> Texto fornecido
○ ○ ○ ○ ○ ○ ○
Fernando
Medina, presidente da Câmara de Lisboa (CML), na apresentação dos resultados da auditoria interna que mandou fazer aos
procedimentos adotados em manifestações, e cujas conclusões remeteu ao Ministério
Público (MP), revelou que, desde que a câmara assumiu a
competência de ser informada de protestos, em 2011, houve 180 manifestações
junto a embaixadas, tendo a autarquia enviado
para embaixadas dados pessoais de
manifestantes em 52 protestos que ocorreram entre 2018 e 2021, num total de 58
manifestações ocorridas.
Segundo o
autarca, fez-se o levantamento das manifestações comunicadas à CML, entre 2012
e 2021, tendo sido verificado 7.045 manifestações. Desde que a CML assumiu a
competência que era, no caso das capitais de distrito, dos extintos governos
civis, houve 180 manifestações junto a embaixadas, 122 manifestações antes da
entrada em vigor do RGPD (Regulamento Geral sobre a Proteção de Dados) e 58 depois. Destas 58, foram considerados como tendo
sido enviados dados pessoais em 52 dos processos.
○ ○ ○ ○ ○ ○ ○
> Dados fornecidos

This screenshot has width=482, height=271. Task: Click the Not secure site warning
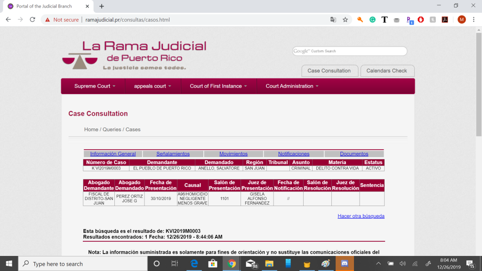tap(62, 20)
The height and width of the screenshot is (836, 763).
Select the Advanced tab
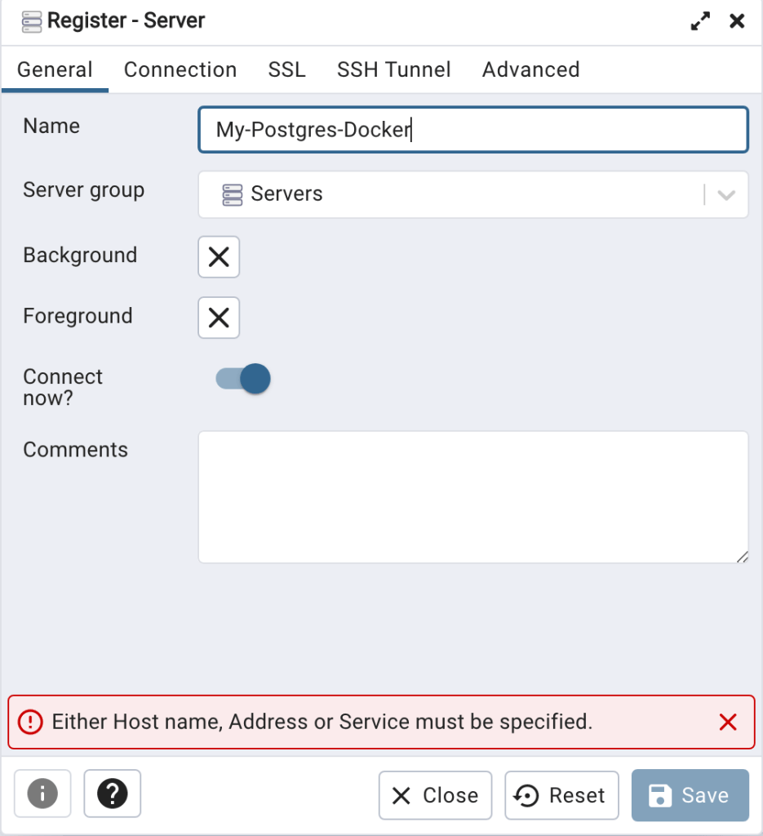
○ ○ ○ ○ ○ ○ ○
> Instruções e requisitos
Por favor, retome o texto sobre a auditoria da Câmara de Lisboa aos dados de manifestantes enviados a embaixadas, continuando a partir da última frase apresentada.

> Resultado
Medina adiantou
que, graças à auditoria, se identificou alguma documentação em suporte em
papel, relativa a 2012 e anos seguintes, que contém dados pessoais de promotores
de manifestações, mas que serão arquivados, pois já decorreu o prazo legal para
a sua manutenção.
O presidente
da CML – que, primeiro, dera luz verde a um comunicado da câmara a dar conta de
que os procedimentos se estribavam na lei e, depois, fez pública declaração de
sua responsabilidade política pedindo desculpas, pois nada disto devia ter
acontecido – reiterou que “foi uma prática inadequada que não devia ter
acontecido” e acrescentou que “levou a um sentimento de insegurança de pessoas
que já se manifestaram nesse sentido”, como os três ativistas opositores de Putin.
Disse-o em conferência de imprensa, na tarde deste dia 18, em Lisboa,
porfiando:
“A CML valoriza a gravidade daquilo que se
sucedeu. Nunca omitimos, escondemos. E assumimos desde o início duas
responsabilidades: apurámos desde o início o que se tinha passado e porquê;
adotar as medidas para que tal não voltasse a acontecer. O direito à manifestação
deve ser consagrado a todos.”.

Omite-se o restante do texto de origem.